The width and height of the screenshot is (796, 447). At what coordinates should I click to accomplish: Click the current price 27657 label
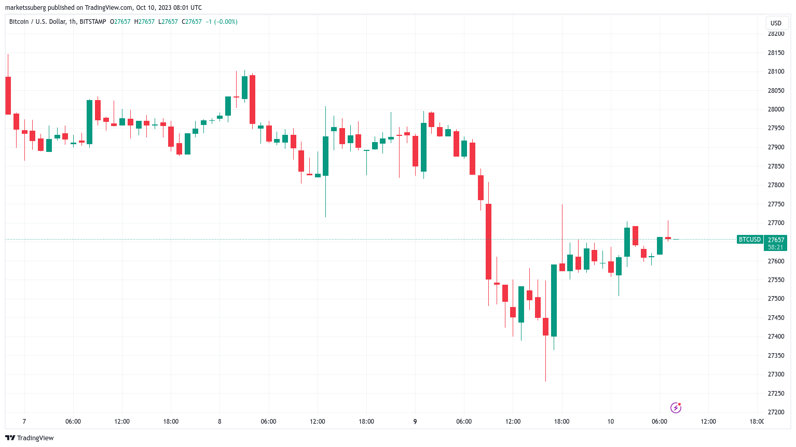(776, 240)
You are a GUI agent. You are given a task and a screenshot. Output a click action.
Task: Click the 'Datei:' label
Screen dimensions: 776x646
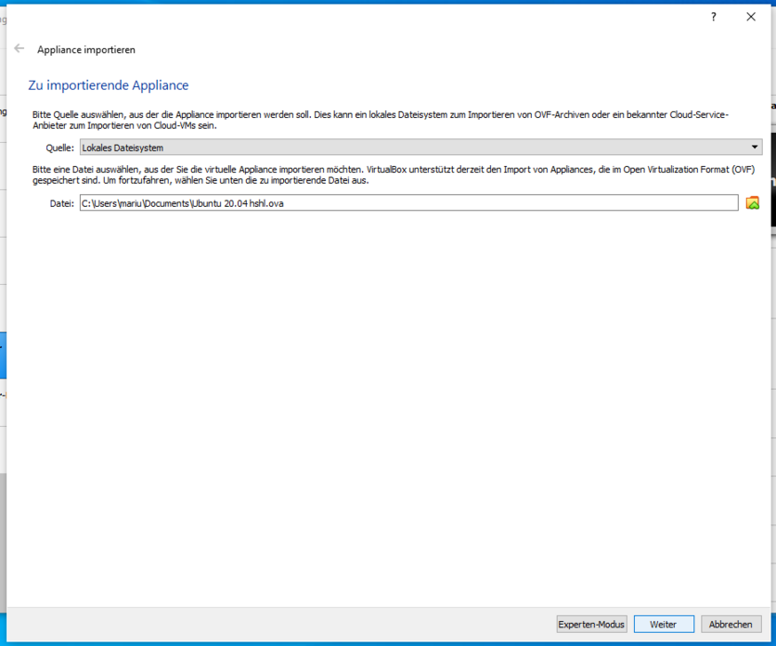coord(61,203)
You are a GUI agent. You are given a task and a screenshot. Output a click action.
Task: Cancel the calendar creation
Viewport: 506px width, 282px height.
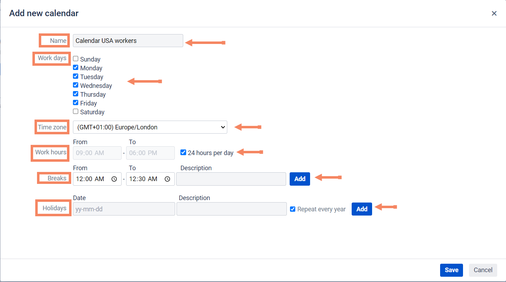pyautogui.click(x=483, y=270)
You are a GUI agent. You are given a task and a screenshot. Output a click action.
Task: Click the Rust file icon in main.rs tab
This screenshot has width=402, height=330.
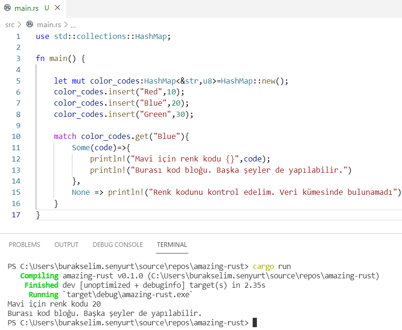(x=7, y=8)
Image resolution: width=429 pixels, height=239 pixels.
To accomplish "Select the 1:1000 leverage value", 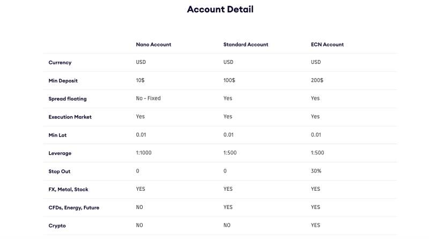I will coord(144,153).
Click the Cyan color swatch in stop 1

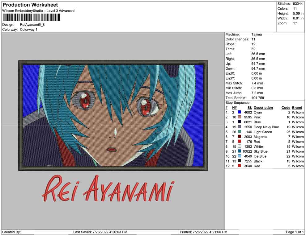click(x=239, y=113)
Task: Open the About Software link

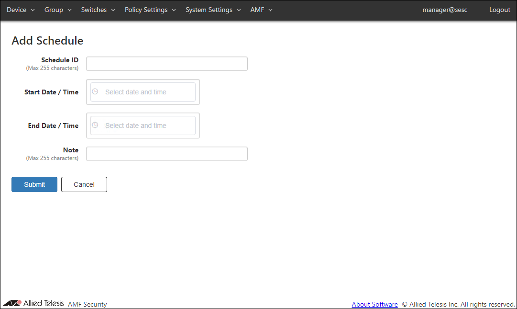Action: (374, 304)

ABOUT THIS EXERCISE: The lines to copy exactly start with the line above that has "Task: Cancel the calendar creation" and go on through the line that has "Task: Click the Rust file icon in main.rs tab"; please include both, add nothing else, and omit the pictures.

RESULT FOR THIS EXERCISE:
Task: Cancel the calendar creation
Viewport: 506px width, 282px height.
pyautogui.click(x=483, y=270)
You are a GUI agent. You are given a task and a screenshot. Output a click action.
Task: Click the Rust file icon in main.rs tab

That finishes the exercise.